__DIRECTIVE__:
Render the material from the line containing "Switch to smiley faces and animals tab" through the line containing "pos(104,23)", both included, as a JSON list of strings with one string per line and blank lines left out.

__DATASET EXCERPTS__:
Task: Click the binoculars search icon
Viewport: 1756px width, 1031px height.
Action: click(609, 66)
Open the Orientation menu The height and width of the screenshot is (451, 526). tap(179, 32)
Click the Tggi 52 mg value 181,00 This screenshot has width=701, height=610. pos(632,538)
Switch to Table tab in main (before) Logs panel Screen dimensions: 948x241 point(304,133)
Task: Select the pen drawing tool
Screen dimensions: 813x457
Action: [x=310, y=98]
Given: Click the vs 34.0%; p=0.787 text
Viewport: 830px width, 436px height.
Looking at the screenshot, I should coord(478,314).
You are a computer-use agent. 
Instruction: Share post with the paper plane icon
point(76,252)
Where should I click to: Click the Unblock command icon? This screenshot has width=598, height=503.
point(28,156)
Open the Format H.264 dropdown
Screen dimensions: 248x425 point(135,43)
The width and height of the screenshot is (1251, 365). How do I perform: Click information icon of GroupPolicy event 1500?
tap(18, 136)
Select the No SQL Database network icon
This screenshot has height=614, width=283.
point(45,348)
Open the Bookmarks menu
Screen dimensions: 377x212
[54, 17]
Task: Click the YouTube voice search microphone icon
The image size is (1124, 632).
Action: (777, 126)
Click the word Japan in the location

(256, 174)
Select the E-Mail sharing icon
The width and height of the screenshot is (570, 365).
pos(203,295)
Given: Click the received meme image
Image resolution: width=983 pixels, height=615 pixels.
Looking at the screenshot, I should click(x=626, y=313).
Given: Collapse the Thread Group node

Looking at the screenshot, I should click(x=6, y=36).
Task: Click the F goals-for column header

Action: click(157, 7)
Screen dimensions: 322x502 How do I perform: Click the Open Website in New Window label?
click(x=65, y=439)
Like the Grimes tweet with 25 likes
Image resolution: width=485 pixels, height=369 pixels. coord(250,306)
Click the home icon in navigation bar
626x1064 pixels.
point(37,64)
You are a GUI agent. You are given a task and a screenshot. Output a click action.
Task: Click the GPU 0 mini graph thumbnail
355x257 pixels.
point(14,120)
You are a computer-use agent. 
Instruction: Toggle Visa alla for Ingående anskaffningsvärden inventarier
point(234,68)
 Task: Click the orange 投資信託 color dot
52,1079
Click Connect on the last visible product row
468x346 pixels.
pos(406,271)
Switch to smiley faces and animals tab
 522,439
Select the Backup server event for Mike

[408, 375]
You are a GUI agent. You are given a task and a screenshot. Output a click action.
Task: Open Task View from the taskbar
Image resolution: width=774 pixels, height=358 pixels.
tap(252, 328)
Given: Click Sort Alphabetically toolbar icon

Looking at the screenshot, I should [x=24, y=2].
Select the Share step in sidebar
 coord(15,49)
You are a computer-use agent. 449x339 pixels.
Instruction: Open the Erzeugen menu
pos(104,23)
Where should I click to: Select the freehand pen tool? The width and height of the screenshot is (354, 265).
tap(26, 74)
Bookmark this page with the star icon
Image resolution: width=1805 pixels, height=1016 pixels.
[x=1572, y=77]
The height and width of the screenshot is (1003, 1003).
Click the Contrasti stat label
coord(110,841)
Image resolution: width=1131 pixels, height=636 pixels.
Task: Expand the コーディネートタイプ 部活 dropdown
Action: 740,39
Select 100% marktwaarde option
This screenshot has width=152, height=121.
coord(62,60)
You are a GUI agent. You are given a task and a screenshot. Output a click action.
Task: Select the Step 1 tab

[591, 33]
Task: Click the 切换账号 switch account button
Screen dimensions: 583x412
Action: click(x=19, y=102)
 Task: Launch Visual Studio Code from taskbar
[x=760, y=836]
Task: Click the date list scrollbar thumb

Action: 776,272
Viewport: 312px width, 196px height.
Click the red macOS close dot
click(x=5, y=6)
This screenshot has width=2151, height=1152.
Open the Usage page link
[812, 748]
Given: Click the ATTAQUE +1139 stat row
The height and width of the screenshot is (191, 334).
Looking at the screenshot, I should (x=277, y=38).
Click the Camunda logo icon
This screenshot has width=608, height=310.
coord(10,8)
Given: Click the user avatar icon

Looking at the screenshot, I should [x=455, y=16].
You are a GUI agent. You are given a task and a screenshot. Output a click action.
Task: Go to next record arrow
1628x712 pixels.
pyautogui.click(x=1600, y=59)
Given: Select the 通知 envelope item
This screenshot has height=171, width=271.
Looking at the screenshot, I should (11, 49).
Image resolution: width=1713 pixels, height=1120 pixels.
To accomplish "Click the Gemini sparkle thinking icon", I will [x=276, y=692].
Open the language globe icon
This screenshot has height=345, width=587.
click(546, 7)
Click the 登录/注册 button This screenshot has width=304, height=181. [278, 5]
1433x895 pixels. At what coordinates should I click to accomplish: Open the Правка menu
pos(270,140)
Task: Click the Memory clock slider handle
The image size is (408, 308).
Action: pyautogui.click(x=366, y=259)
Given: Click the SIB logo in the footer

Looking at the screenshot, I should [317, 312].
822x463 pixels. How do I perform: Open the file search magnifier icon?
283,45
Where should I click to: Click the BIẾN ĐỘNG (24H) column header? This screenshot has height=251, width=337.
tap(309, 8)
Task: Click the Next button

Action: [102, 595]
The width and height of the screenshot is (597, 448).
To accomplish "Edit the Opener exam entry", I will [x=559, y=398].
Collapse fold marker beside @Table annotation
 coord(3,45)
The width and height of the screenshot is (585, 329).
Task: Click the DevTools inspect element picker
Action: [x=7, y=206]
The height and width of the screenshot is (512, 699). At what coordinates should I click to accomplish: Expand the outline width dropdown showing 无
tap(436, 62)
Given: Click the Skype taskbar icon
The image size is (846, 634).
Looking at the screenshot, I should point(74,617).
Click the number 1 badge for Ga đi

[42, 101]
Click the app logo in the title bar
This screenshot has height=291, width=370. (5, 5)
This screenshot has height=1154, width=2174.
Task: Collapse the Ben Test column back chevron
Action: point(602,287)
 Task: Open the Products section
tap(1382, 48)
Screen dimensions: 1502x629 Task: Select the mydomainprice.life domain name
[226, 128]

__CORRECT RESPONSE__:
[
  "Switch to smiley faces and animals tab",
  " 522,439",
  "Select the Backup server event for Mike",
  "[408, 375]",
  "You are a GUI agent. You are given a task and a screenshot. Output a click action.",
  "Task: Open Task View from the taskbar",
  "Image resolution: width=774 pixels, height=358 pixels.",
  "tap(252, 328)",
  "Given: Click Sort Alphabetically toolbar icon",
  "Looking at the screenshot, I should [x=24, y=2].",
  "Select the Share step in sidebar",
  " coord(15,49)",
  "You are a computer-use agent. 449x339 pixels.",
  "Instruction: Open the Erzeugen menu",
  "pos(104,23)"
]